ENGL 546 B: Topics In Twentieth-Century Literature

Middlebrow/Modernism: Networks & Research

Meeting Time: 
MW 3:30pm - 5:20pm
Location: 
THO 217
SLN: 
14050
Instructor:
Jessica Burstein
Jessica Burstein

Syllabus Description:

Middlebrow / Modernism: Networks and Research "The BBC claim to have discovered a new type, the 'middlebrow'. It consists of people who are hoping that some day they will get used to the stuff they ought to like." --Punch, 23 December 1925.

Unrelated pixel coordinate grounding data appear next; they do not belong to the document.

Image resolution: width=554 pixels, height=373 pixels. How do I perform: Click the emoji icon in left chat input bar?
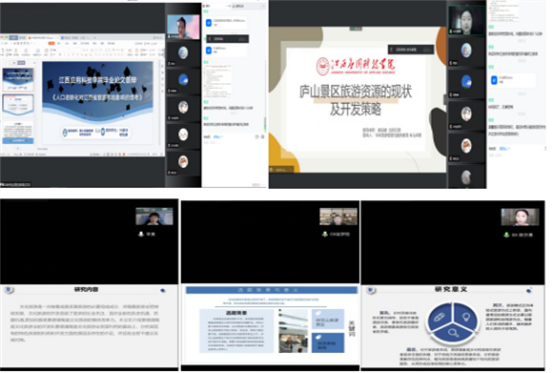[257, 137]
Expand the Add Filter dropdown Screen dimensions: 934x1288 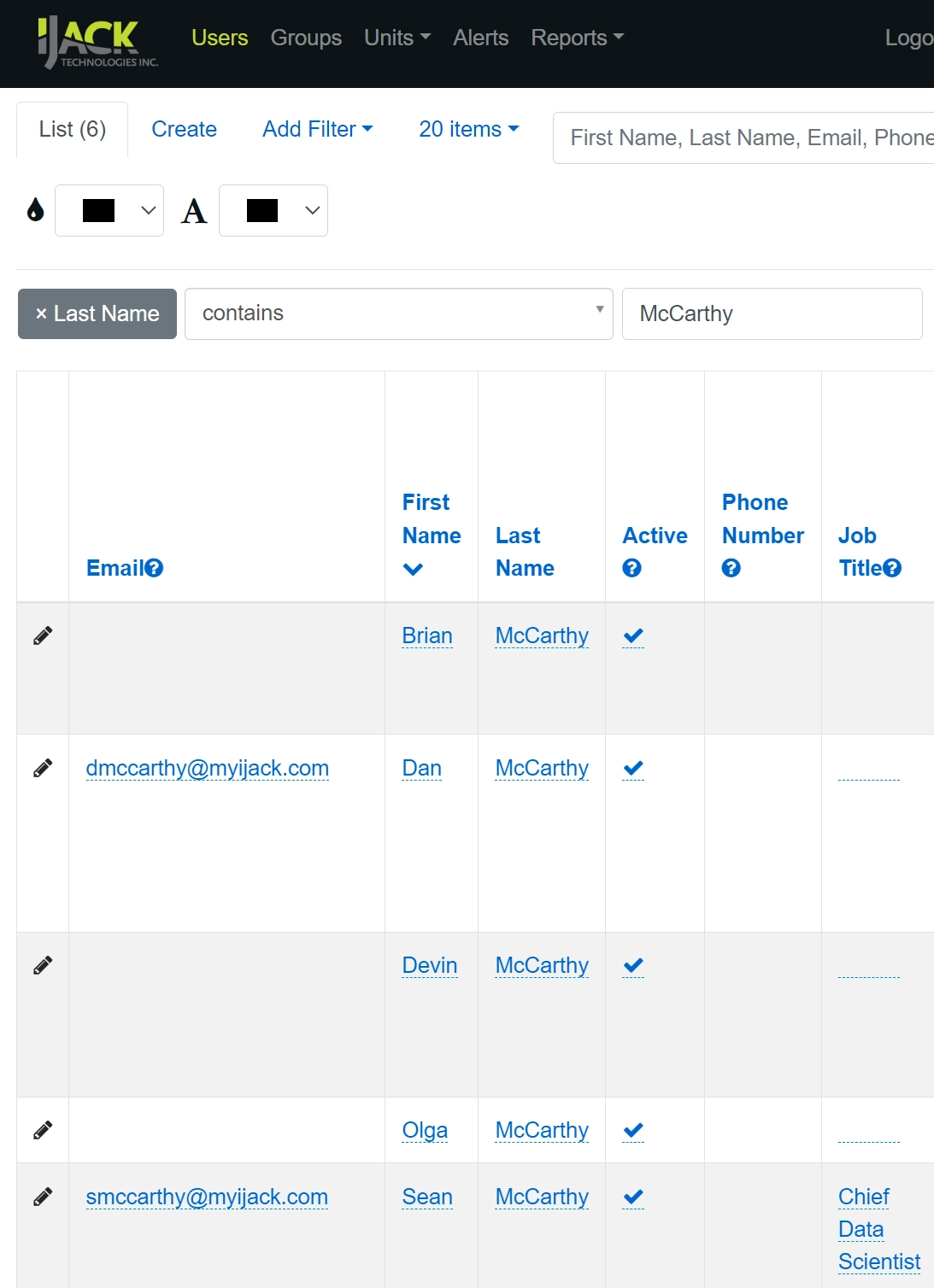[x=317, y=129]
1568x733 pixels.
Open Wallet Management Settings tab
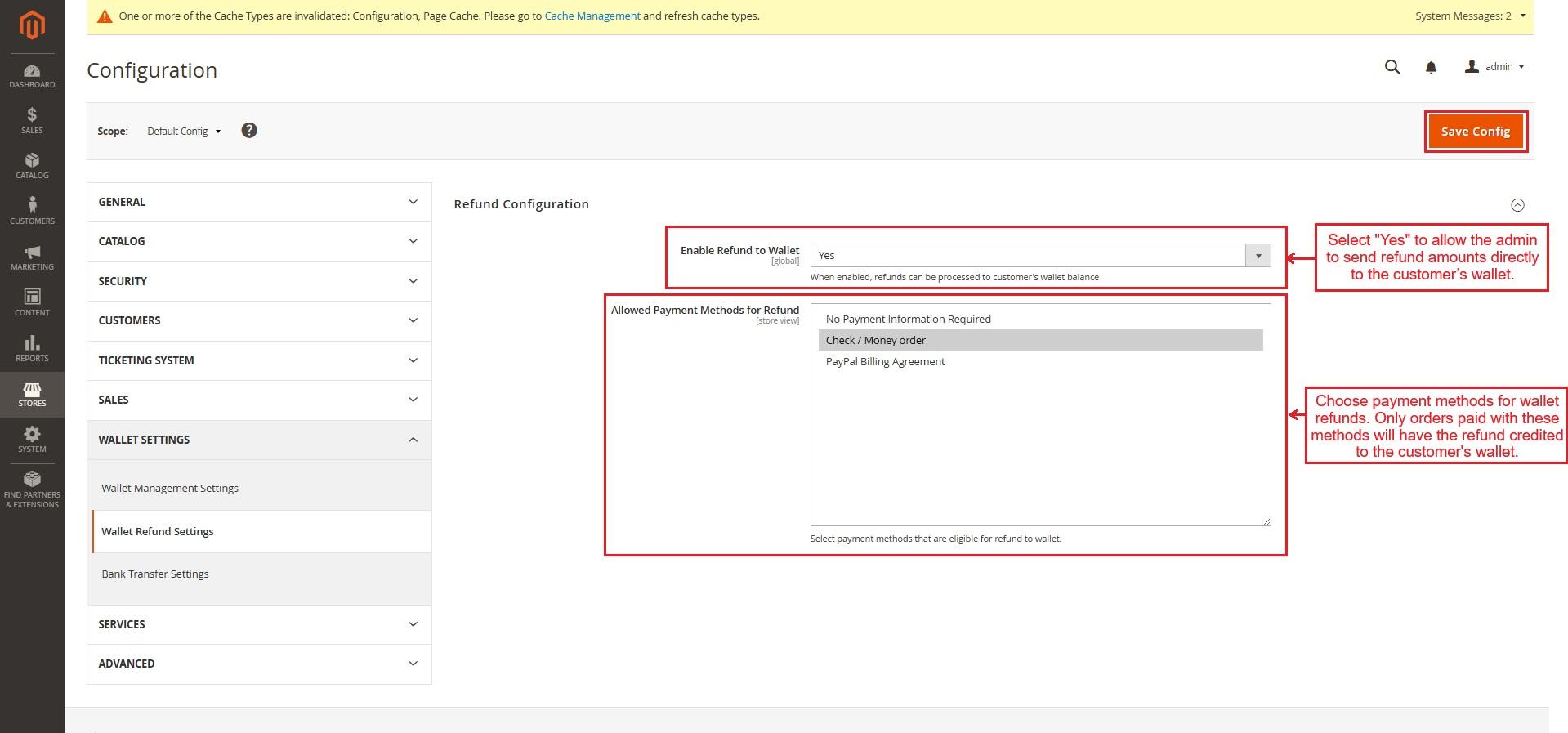tap(170, 489)
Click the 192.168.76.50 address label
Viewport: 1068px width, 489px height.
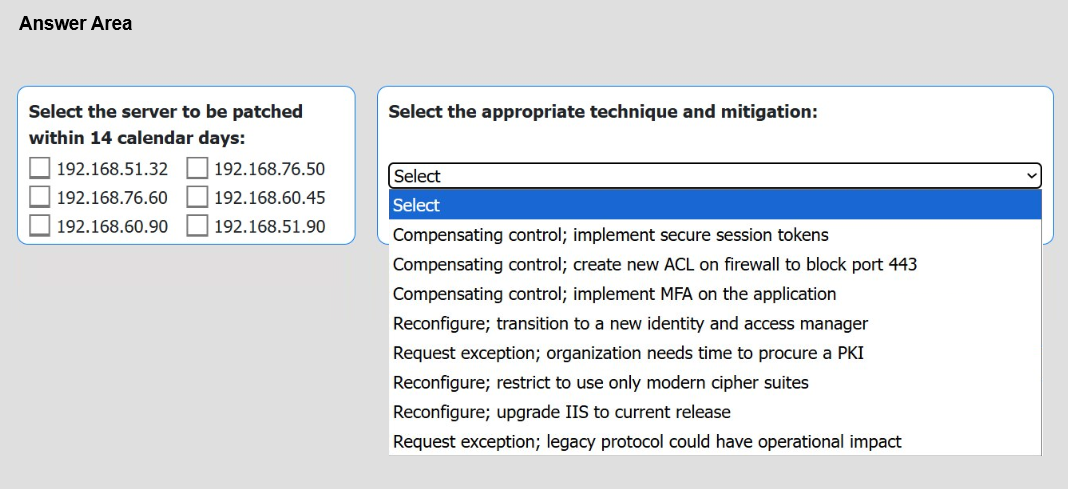(270, 169)
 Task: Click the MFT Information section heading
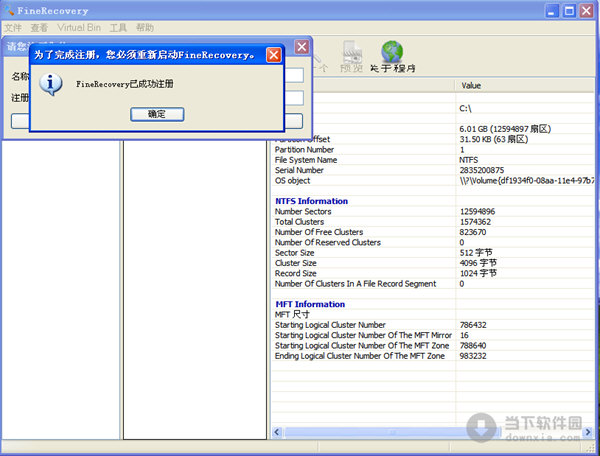(310, 304)
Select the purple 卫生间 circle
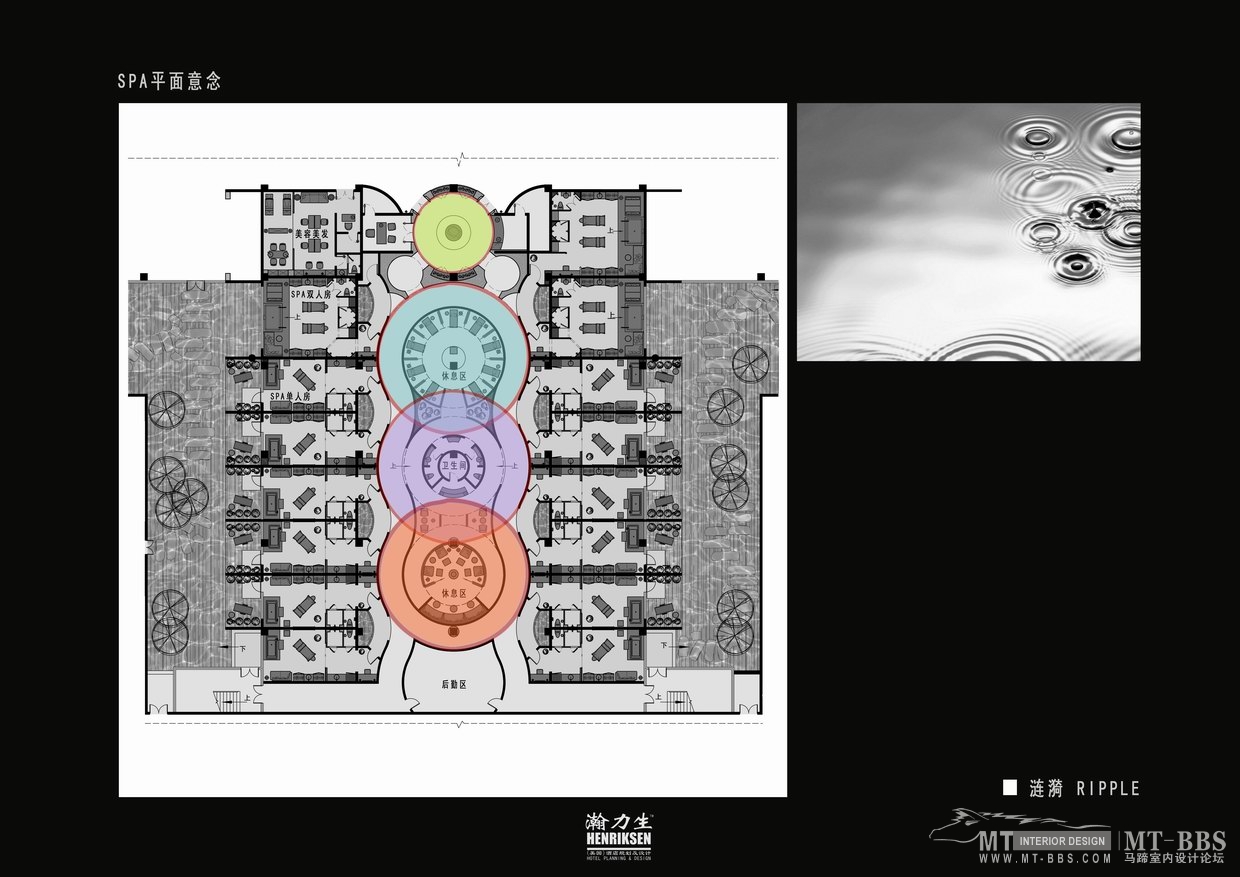The image size is (1240, 877). click(x=453, y=463)
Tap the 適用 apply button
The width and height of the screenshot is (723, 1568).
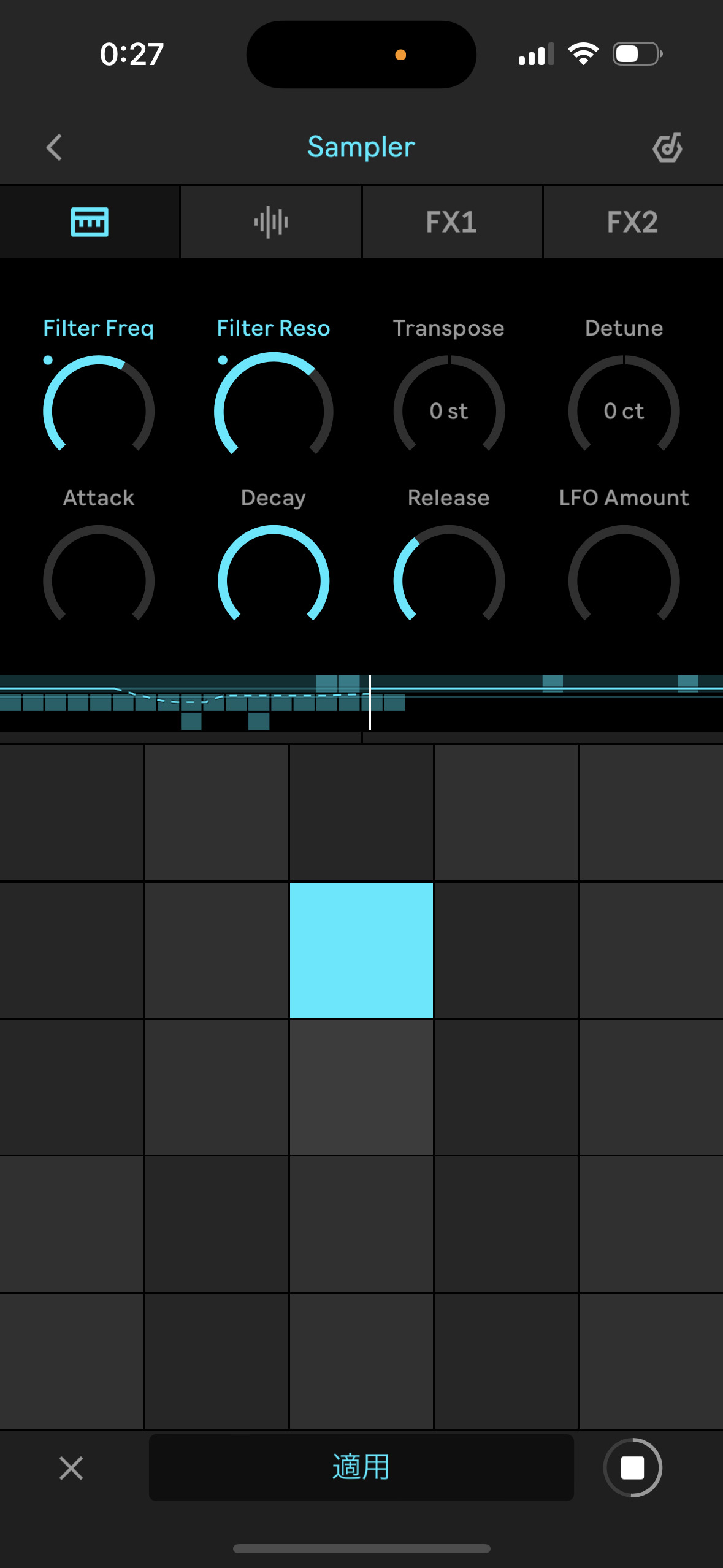click(361, 1467)
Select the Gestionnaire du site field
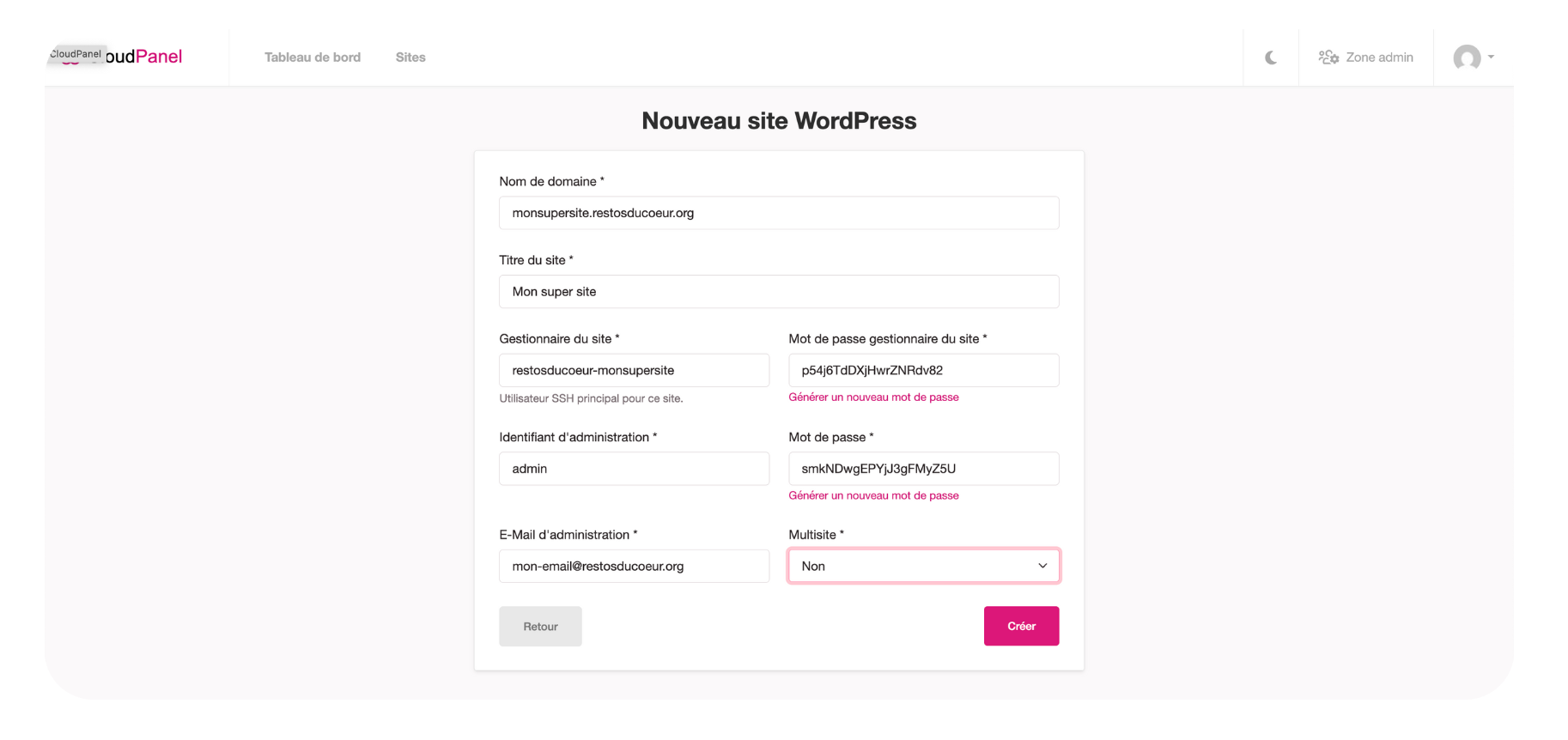The image size is (1568, 740). coord(634,370)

We are well after the Great Divide and it is impossible to account for modernism as an elite or hermetically sealed institution: it includes realms called and contested as middlebrow, and the popular. With its eye to the middlebrow, this research-intensive course focuses primarily on the novel, but also includes plays and periodicals, engaging British and American modernism and modernity in a variety of forms and locales. The student will be exposed to the burgeoning field of modernist periodical studies as well as lively current critical conversations in modernist studies, for what middlebrow means continues to be debated. (N. B. Some previous acquaintance with modernism would be useful.) We will orient ourselves in the primary texts that gave rise to the "battle of the brows," employ the British-based Middlebrow Network, and then turn to novels: mysteries, domestic fictions/"the woman's novel", and satires—always page-turnable. (In many ways this course looks beyond Richard Poirier's eminently quotable 1978 account that "modernism happened when reading got to be grim.") The marketing of culture, class/class anxiety, questions of taste (good and bad) and sophistication recur, alongside recurrent motifs involving domesticity, the relation of the urban to the non-urban, and the uneasy status of the female writer/producer/taste-maker.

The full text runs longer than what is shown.